_RECORDS PROVIDED_:
-.-.-

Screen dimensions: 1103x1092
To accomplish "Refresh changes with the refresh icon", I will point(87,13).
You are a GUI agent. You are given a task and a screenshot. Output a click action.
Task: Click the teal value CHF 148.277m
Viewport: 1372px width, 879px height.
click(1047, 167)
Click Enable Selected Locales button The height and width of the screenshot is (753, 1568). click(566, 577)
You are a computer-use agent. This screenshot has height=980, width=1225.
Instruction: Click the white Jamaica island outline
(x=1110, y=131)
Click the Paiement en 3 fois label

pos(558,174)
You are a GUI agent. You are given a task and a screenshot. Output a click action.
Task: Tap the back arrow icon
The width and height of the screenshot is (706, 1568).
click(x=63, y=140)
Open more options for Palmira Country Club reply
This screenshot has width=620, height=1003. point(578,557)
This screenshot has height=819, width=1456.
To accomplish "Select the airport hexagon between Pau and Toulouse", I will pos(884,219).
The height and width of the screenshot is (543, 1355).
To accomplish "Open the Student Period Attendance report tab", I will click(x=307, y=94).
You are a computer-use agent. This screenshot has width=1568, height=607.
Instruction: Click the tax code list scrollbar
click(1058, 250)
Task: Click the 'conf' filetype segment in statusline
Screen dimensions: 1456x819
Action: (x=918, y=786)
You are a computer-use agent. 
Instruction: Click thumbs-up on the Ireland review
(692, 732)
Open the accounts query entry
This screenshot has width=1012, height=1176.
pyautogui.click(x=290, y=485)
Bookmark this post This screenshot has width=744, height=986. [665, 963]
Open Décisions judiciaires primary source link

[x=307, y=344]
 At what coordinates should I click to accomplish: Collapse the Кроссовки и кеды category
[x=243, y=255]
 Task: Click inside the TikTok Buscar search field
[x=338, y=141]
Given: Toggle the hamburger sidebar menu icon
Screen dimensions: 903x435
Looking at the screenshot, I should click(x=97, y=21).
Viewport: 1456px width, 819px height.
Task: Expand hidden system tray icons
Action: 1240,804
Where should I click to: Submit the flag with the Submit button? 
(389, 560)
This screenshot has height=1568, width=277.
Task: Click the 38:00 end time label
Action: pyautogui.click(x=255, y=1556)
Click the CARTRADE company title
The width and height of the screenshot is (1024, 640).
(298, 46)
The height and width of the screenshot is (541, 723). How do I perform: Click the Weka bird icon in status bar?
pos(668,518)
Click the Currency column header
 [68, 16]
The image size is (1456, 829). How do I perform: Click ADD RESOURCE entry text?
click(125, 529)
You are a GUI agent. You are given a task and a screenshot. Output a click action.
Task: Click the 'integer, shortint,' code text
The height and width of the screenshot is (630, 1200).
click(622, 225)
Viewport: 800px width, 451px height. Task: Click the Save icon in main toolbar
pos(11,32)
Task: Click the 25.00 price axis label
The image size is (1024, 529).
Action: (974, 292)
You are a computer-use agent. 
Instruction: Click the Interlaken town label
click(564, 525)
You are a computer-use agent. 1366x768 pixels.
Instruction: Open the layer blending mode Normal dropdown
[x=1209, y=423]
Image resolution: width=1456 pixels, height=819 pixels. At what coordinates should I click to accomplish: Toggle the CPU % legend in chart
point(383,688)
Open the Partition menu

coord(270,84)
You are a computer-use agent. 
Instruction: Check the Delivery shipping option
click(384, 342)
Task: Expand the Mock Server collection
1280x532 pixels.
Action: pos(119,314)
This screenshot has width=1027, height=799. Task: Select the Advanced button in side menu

-.-.-

_EXERCISE_:
Could you retype the rows exactly, from the line containing "Viewport: 800px width, 451px" through the last row?

_ANSWER TO THE EXERCISE_:
Viewport: 800px width, 451px height. Task: Click the Save icon in main toolbar
pos(11,32)
Task: Click the 25.00 price axis label
The image size is (1024, 529).
Action: (974, 292)
You are a computer-use agent. 
Instruction: Click the Interlaken town label
click(564, 525)
You are a computer-use agent. 1366x768 pixels.
Instruction: Open the layer blending mode Normal dropdown
[x=1209, y=423]
Image resolution: width=1456 pixels, height=819 pixels. At what coordinates should I click to accomplish: Toggle the CPU % legend in chart
point(383,688)
Open the Partition menu

coord(270,84)
You are a computer-use agent. 
Instruction: Check the Delivery shipping option
click(384, 342)
Task: Expand the Mock Server collection
1280x532 pixels.
Action: pos(119,314)
This screenshot has width=1027, height=799. Task: Select the Advanced button in side menu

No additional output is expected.